• **Goal**
Copy out the data between the lines holding "Expand the Rufverteilung sidebar section" and "Action: coord(915,15)", inclusive, reproducing each line as it stands. Leave the pictures out of your answer.

• **Data to use**
>> start

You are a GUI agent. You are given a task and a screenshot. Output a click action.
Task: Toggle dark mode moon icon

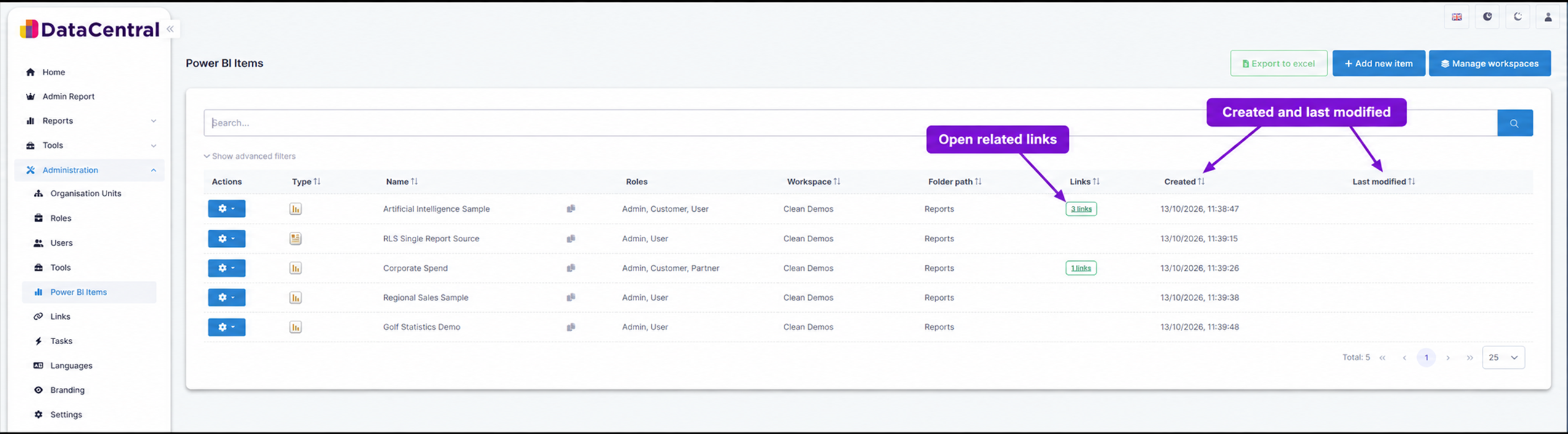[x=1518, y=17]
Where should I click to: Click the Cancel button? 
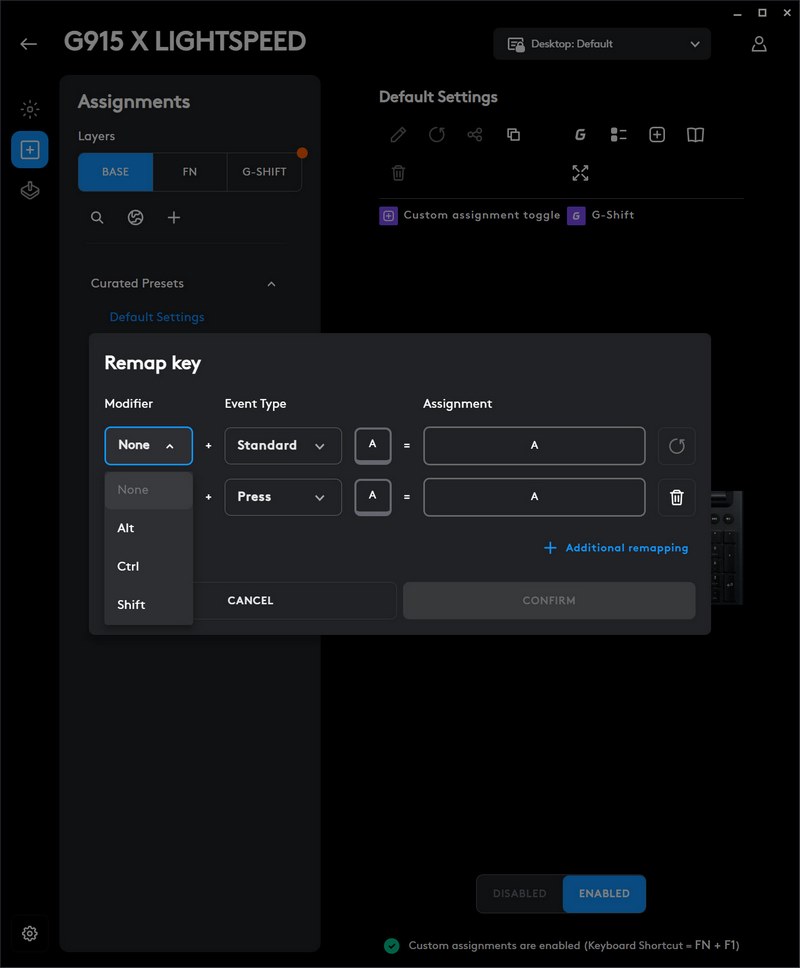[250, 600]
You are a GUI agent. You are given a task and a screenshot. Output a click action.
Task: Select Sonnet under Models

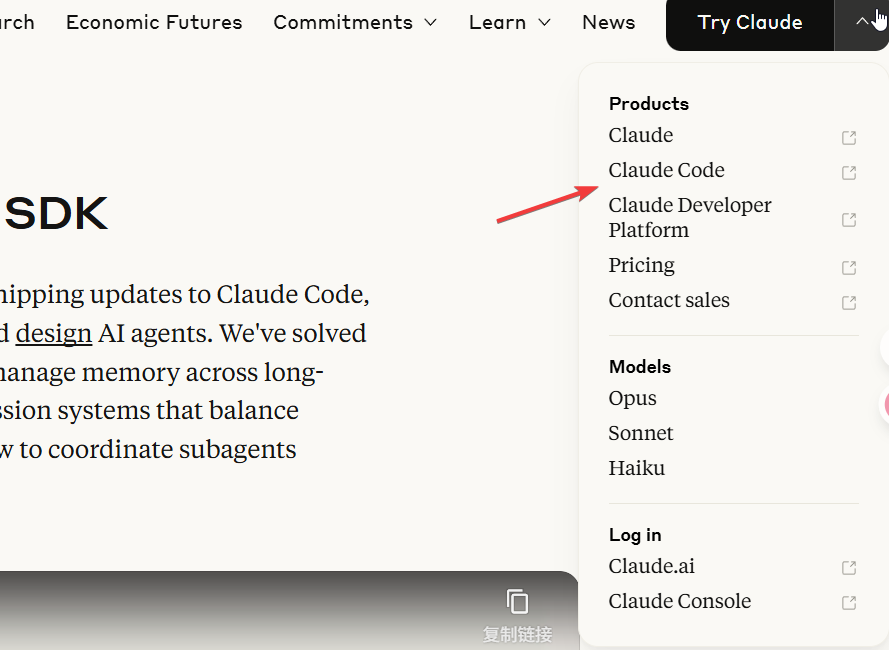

>> end
>> start

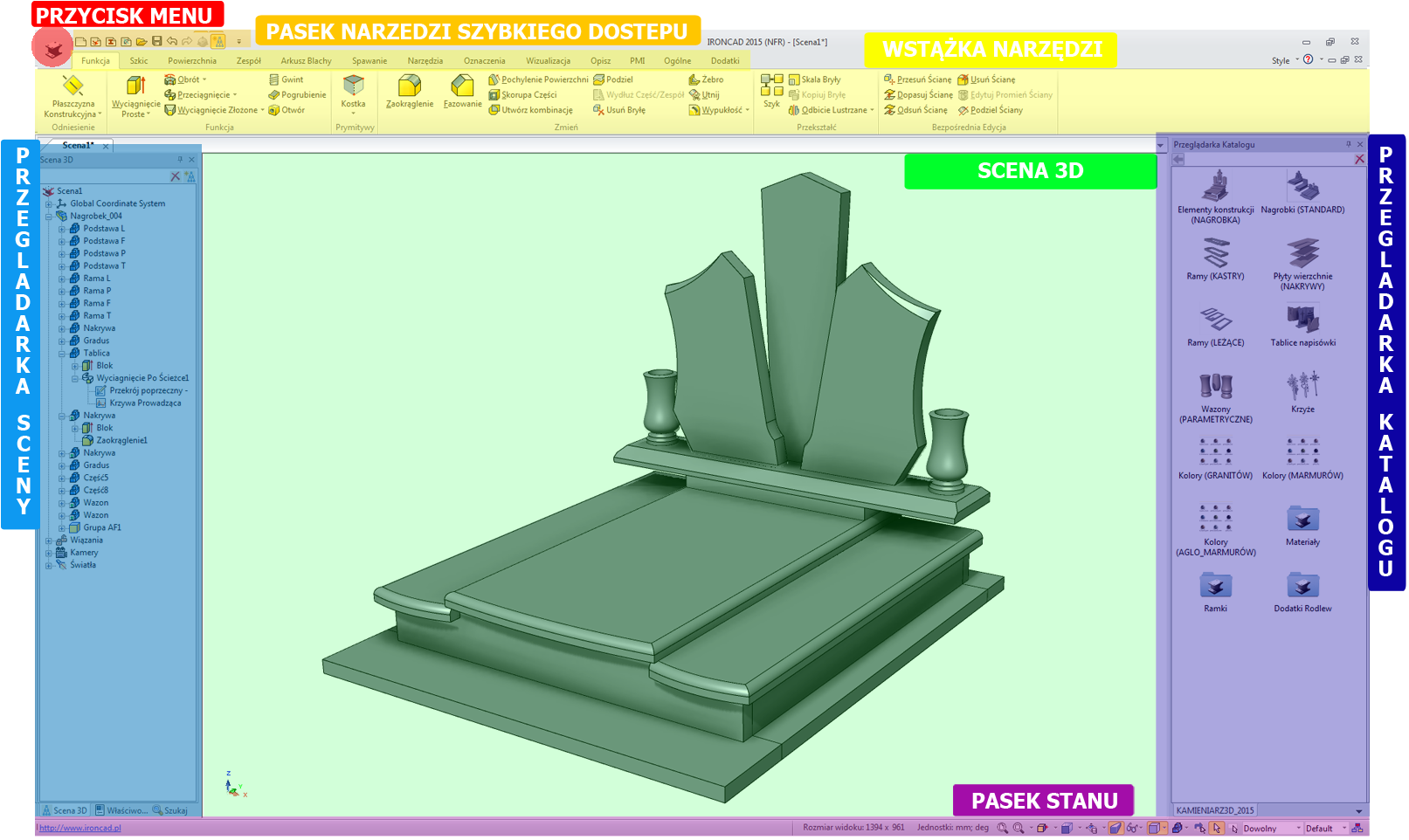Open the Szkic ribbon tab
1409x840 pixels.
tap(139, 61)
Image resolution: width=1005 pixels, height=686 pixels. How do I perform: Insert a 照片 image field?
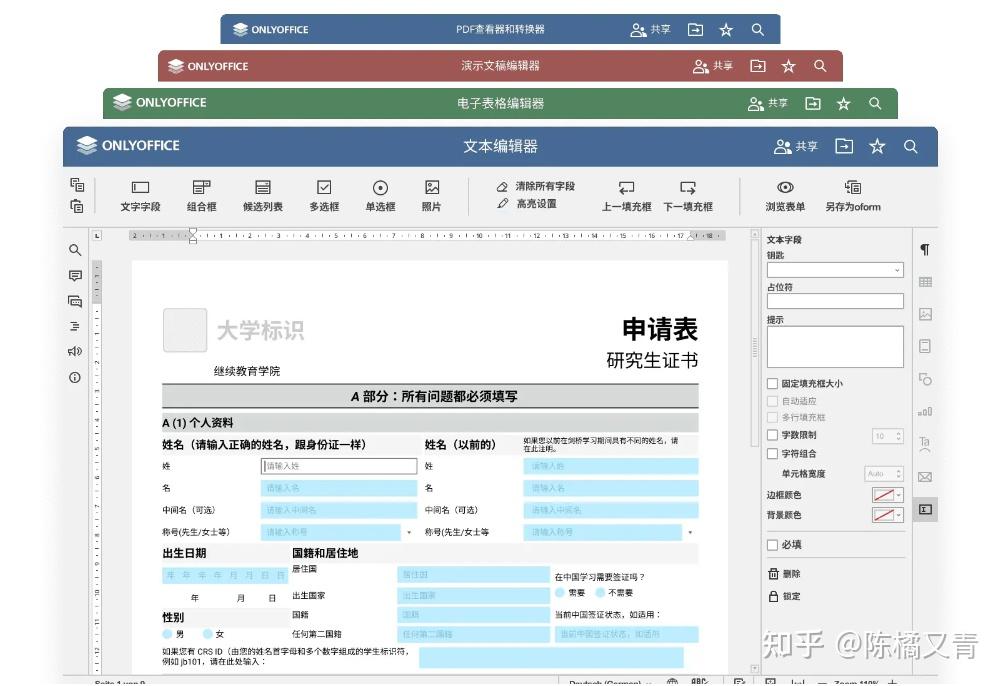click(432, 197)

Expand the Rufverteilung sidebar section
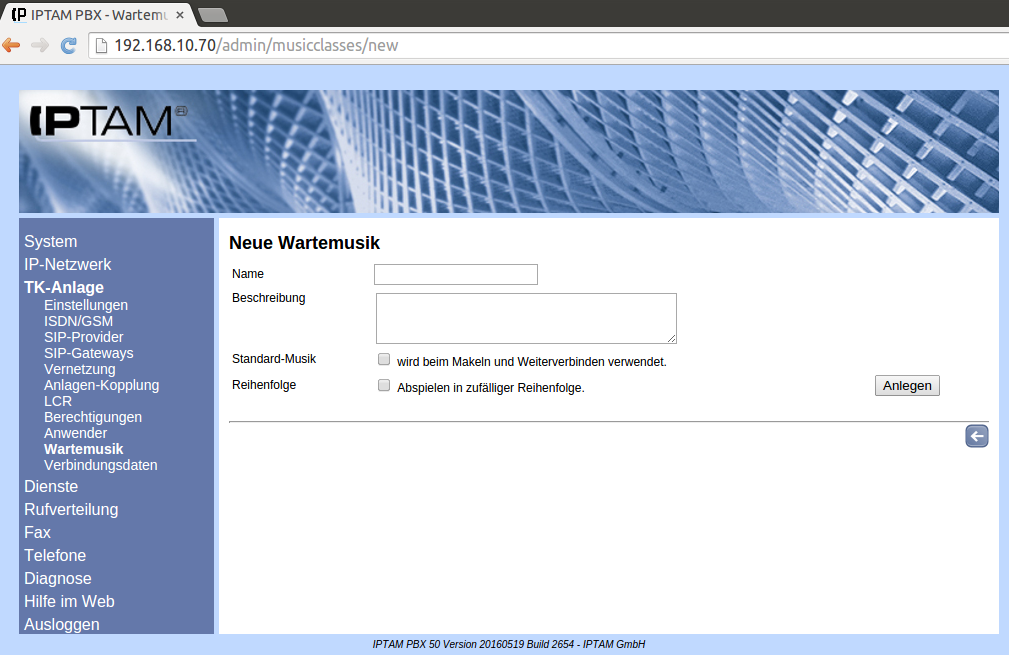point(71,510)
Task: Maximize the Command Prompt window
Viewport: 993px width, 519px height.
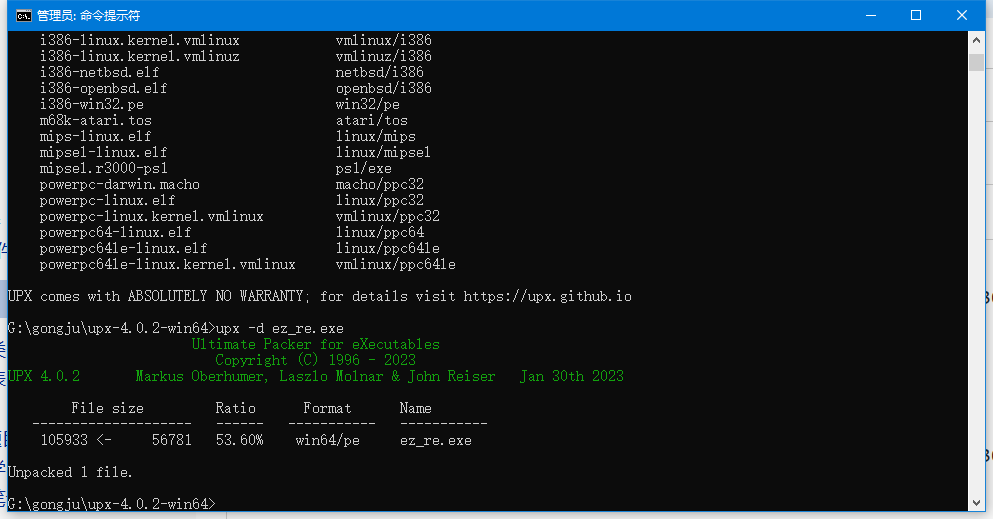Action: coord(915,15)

>> end

• **Output below**
Expand the Rufverteilung sidebar section
point(71,510)
Task: Maximize the Command Prompt window
Viewport: 993px width, 519px height.
Action: coord(915,15)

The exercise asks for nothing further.